*TASK PROMPT*: Reproduce the material below word for word, leaving out the pictures.
>> START TASK INPUTS
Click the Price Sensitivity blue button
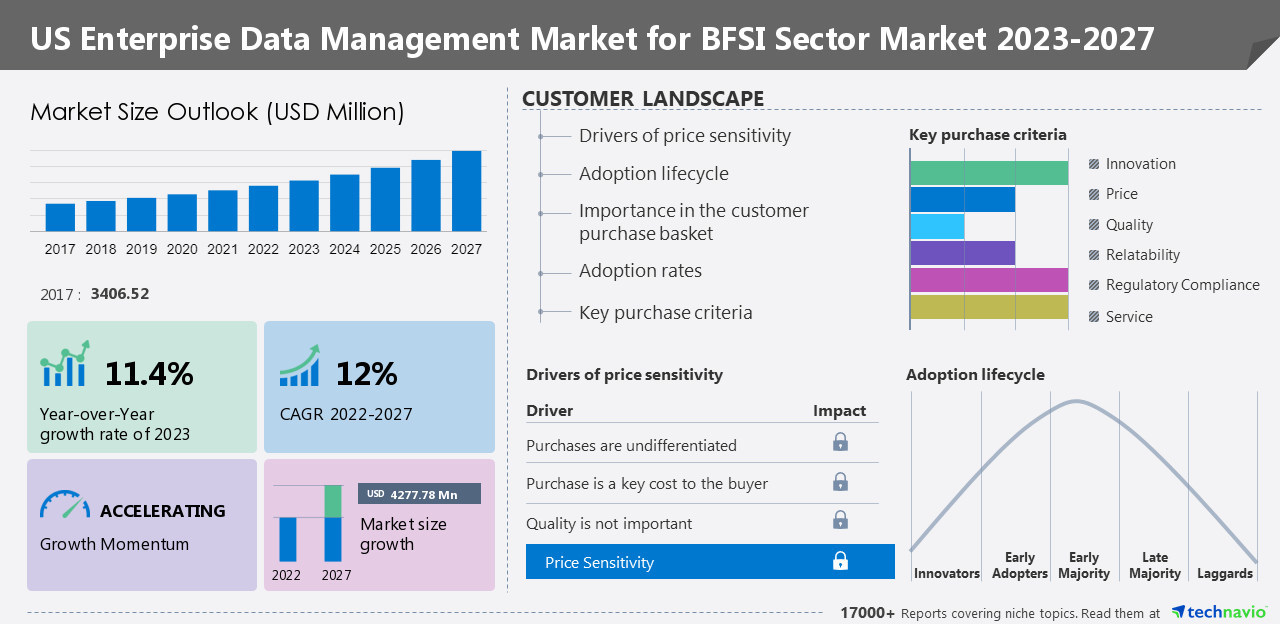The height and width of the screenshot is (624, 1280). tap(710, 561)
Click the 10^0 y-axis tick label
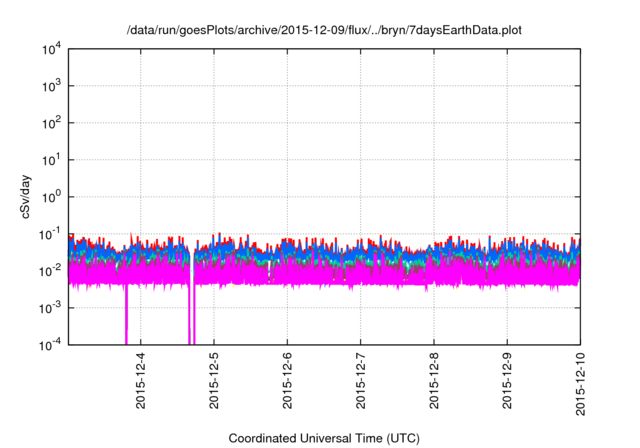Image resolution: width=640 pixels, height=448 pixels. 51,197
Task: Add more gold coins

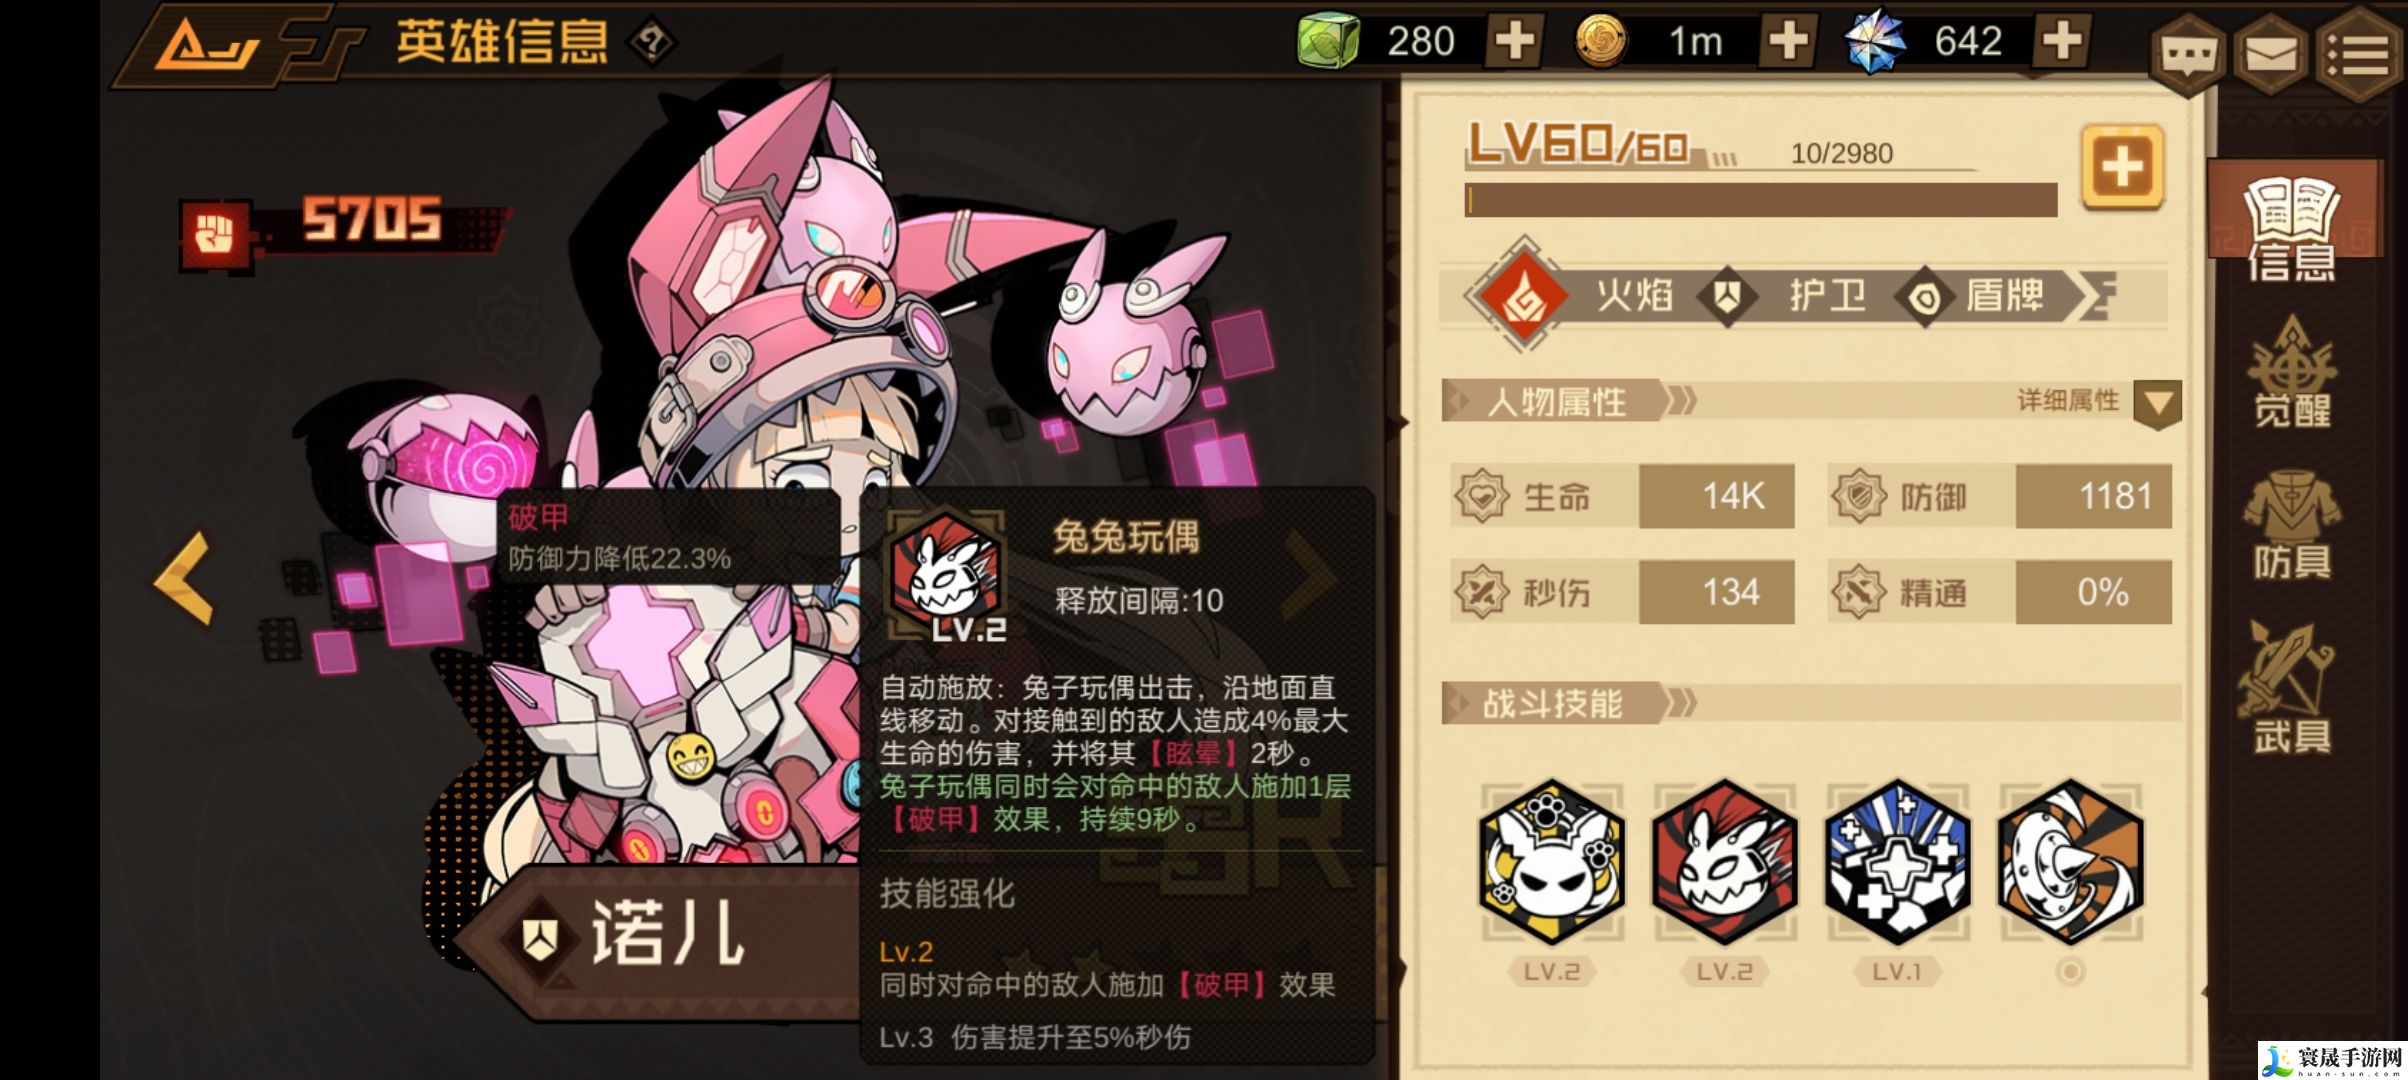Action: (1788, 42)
>> END TASK INPUTS
*RESULT OF THIS TASK*:
Click the Price Sensitivity blue button
The height and width of the screenshot is (624, 1280). tap(710, 561)
Click the 10^0 y-axis tick label
Image resolution: width=640 pixels, height=448 pixels. 51,197
Task: Add more gold coins

Action: (1788, 42)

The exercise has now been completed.